§ **Text for analysis**
────────────────────

NEW plans to redevelop the Dorset House site in Headington for student accommodation have been submitted to Oxford City Council.
And The Oxford Times can offer a first glimpse of what the new accommodation for 316 students would look like.
The site on London Road has been the subject of planning battles, with Dorset House, a large Victorian property, having already been demolished.
The site was acquired by Berkeley Homes from property company Quintain. Berkeley Homes has now submitted plans for three and four-storey buildings that would accommodate students from Oxford Brookes University.
Andrew Saunders-Davies, chairman of Berkeley Homes (Oxford and Chilterns), said: “The development is made up of a number of buildings set around a landscaped central area which retains and respects the mature trees.
“The development will take approximately 12 months to complete and will be ready for students in the September 2012 academic year.”
A surviving building at 42 London Road is to be incorporated into the scheme.
The student accommodation would be built and managed on completion by Berkeley Homes.
Residents’ groups have protested in recent months that communities in this part of Oxford are being overwhelmed by students living in the area, claiming that the numbers in multi-occupied houses were adding to the city’s chronic housing shortages.
There have also been complaints about noise in the early hours of the morning.

────────────────────

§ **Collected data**
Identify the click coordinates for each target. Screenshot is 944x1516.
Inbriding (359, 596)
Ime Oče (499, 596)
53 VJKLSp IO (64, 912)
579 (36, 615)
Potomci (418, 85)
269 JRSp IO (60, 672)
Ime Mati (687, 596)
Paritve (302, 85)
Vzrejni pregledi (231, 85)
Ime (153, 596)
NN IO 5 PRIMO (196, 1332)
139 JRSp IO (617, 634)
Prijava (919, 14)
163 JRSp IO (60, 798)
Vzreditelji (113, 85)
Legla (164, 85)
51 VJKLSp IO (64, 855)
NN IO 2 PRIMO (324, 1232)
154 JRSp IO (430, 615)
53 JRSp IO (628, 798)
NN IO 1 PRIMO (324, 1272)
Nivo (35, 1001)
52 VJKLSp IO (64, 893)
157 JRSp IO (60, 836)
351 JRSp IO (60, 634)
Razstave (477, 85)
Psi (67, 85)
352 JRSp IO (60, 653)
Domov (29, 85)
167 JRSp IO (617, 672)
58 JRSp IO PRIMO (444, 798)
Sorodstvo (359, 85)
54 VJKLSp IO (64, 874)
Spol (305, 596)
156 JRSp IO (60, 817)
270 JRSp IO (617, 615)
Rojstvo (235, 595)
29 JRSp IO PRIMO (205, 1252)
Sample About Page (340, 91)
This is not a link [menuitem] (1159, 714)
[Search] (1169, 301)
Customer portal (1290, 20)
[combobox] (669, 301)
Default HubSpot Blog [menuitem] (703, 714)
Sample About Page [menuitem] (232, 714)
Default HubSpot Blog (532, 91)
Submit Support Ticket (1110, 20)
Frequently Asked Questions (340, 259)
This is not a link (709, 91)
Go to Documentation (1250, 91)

────────────────────

§ **Task**
Take the news report on the Dorset House student housing plans further from its last sentence. The items have nothing to do with this.

§ **Task answer**
Berkeley Homes says the accommodation for second and third-year students and postgraduates, would see more students taken out of the private rental sector into purpose built accommodation.
The company says the site’s location, close to the university’s main Headington campus, would minimise the possibilities of disruption for residents.
Tony Joyce, chairman of the co-ordinating committee of Headington Residents’ Associations, said: “I welcome the fact that there is now an application for this site, which has been boarded up for too long and it could now provide much needed accommodation for Brookes students.
“Everyone will be pleased that the house on the corner of Latimer Road is to be retained. It is a significant landmark on the London Road.”
A proposal to build five blocks for 363 students was withdrawn by Quintain four years ago, after a scathing report by city planners.
Dorset House had housed Oxford Brookes’s occupational therapy department.